#### Énoncé rédigé 1:
Dans les entrées, partez de la ligne qui contient "Task: Open the 'Куда" et arrêtez-vous après celle qui contient "coord(95,83)". Recopiez ces lignes en substituant "Access" à "Open", sans rien modifier d'autre.

#### Extrait fourni:
CONSTITUTION DU 4 OCTOBRE 1958

DIX-SEPTIÈME LÉGISLATURE

Enregistré à la Présidence de l’Assemblée nationale le 19 décembre 2024.

PROPOSITION DE LOI

visant à assouplir les dispositions de la loi Évin sur la publicité du vin,

(Renvoyée à la commission des affaires sociales, à défaut de constitution d’une commission spéciale dans les délais prévus par les articles 30 et 31 du Règlement.)

#### Énoncé rédigé 2:
Pour chacune des affirmations suivantes, dites si elle concorde avec la proposition de loi, en citant les mots qui le montrent. (a) Le texte a été enregistré à la Présidence de l'Assemblée nationale le 19 décembre 2024. (b) Le texte a été renvoyé à la commission des finances. (c) Le texte relève de la dix-huitième législature.

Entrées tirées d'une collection
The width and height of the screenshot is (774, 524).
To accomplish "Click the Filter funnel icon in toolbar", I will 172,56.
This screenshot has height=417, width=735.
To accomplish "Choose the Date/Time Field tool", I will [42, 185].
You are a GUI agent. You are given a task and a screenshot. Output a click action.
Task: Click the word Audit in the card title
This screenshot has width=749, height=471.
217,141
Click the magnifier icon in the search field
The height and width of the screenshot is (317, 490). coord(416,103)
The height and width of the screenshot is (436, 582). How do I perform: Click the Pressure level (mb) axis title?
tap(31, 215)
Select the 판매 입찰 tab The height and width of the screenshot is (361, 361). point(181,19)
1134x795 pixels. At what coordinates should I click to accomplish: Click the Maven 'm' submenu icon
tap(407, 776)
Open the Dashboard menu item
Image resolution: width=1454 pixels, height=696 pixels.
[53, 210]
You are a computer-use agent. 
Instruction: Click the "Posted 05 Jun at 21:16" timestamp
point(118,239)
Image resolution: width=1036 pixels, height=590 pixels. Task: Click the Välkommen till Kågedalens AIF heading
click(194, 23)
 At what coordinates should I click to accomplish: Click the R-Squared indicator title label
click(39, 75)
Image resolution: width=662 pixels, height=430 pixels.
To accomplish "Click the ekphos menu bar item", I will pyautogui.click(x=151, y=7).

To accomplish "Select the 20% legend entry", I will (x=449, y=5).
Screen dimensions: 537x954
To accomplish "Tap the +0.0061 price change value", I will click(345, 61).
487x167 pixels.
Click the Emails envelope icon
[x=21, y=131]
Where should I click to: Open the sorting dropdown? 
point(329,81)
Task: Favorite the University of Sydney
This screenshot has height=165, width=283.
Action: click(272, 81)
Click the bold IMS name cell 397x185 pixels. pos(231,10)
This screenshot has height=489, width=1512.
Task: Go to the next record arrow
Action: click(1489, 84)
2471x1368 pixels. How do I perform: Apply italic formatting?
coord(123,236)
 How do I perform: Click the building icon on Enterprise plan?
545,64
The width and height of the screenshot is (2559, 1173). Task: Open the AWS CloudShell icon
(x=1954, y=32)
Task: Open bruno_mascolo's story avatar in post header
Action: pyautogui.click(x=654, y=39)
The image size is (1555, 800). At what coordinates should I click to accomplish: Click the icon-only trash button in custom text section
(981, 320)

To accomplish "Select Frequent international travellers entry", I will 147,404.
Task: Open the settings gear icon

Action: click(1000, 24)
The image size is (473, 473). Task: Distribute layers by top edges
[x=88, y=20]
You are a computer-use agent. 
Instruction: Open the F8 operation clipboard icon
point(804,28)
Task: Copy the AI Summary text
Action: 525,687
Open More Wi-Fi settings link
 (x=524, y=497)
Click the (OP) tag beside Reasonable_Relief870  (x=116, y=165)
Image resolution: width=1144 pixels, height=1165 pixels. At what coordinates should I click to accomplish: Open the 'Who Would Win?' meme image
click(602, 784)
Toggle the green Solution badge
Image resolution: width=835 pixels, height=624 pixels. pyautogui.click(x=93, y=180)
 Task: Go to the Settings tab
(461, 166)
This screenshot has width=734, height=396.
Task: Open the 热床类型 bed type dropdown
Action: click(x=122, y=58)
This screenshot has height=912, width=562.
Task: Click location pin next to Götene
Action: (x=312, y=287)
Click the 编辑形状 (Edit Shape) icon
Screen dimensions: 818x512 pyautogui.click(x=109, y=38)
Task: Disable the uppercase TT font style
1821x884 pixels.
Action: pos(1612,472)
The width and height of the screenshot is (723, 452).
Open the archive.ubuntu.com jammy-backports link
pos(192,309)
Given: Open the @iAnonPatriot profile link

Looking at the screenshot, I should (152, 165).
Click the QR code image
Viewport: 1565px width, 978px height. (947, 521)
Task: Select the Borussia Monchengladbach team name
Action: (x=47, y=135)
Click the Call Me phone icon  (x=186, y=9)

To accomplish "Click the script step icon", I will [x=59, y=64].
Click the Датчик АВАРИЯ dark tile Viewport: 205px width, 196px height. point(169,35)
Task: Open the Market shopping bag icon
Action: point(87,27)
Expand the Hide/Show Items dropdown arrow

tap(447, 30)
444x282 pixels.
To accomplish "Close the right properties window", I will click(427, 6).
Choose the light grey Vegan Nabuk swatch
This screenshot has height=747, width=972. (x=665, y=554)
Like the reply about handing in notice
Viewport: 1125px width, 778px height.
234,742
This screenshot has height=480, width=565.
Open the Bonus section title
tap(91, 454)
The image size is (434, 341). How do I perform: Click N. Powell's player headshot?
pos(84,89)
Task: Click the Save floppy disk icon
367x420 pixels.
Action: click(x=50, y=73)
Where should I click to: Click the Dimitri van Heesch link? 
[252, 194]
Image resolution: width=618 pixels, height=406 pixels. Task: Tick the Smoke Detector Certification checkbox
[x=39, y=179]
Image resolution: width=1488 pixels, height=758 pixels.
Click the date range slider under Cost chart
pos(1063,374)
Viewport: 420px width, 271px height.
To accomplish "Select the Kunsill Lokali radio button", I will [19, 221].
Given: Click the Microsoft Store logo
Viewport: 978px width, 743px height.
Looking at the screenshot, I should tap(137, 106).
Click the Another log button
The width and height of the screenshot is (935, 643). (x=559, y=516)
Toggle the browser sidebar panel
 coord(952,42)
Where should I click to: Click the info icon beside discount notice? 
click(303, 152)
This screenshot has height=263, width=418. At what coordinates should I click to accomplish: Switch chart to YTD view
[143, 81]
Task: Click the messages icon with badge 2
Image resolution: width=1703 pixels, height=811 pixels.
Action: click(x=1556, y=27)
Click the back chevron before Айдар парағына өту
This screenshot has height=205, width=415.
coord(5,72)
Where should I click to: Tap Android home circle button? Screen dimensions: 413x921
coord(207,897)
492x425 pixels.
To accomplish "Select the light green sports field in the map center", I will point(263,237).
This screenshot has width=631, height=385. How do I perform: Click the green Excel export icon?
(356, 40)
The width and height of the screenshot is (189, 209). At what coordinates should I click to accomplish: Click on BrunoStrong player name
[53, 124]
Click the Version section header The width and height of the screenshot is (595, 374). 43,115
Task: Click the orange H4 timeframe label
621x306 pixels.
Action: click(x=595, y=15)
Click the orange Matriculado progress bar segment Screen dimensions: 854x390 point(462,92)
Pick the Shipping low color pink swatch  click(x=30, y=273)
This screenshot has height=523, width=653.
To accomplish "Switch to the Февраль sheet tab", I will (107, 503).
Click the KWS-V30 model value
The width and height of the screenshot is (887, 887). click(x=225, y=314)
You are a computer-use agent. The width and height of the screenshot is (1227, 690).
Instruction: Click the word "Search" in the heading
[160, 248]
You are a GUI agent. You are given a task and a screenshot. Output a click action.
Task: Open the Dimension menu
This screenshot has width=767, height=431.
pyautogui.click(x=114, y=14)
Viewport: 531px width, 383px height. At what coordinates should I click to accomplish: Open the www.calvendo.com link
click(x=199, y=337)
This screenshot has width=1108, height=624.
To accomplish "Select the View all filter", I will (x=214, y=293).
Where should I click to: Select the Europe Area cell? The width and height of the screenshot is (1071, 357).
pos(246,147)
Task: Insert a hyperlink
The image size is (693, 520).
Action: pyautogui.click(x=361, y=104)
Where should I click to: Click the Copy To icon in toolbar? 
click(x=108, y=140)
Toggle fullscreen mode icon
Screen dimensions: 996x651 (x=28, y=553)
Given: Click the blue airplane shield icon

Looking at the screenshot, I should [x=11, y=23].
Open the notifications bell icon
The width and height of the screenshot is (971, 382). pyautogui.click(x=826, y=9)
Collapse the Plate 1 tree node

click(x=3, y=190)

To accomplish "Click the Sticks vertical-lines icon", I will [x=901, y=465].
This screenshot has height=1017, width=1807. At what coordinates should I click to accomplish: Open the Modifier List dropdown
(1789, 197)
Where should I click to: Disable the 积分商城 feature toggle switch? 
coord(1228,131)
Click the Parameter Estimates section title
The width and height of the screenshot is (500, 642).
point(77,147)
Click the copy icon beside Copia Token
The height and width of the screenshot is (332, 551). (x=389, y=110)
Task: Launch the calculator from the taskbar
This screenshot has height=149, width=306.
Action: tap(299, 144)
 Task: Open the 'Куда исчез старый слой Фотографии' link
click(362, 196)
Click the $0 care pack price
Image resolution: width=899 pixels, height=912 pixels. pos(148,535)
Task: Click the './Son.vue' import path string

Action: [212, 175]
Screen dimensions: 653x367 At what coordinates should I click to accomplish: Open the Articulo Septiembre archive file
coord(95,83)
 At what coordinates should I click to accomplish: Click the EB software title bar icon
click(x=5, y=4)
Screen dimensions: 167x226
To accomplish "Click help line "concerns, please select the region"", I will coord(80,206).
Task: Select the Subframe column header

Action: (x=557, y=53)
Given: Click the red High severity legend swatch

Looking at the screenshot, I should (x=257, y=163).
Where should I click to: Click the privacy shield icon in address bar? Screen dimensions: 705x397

#### Solution rédigée 1:
 Task: Access the 'Куда исчез старый слой Фотографии' link
click(362, 196)
Click the $0 care pack price
Image resolution: width=899 pixels, height=912 pixels. pos(148,535)
Task: Click the './Son.vue' import path string

Action: [212, 175]
Screen dimensions: 653x367 At what coordinates should I click to accomplish: Access the Articulo Septiembre archive file
coord(95,83)

#### Solution rédigée 2:
(a) Oui : « Enregistré à la Présidence de l’Assemblée nationale le 19 décembre 2024. »
(b) Non : « Renvoyée à la commission des affaires sociales ».
(c) Non : « DIX-SEPTIÈME LÉGISLATURE ».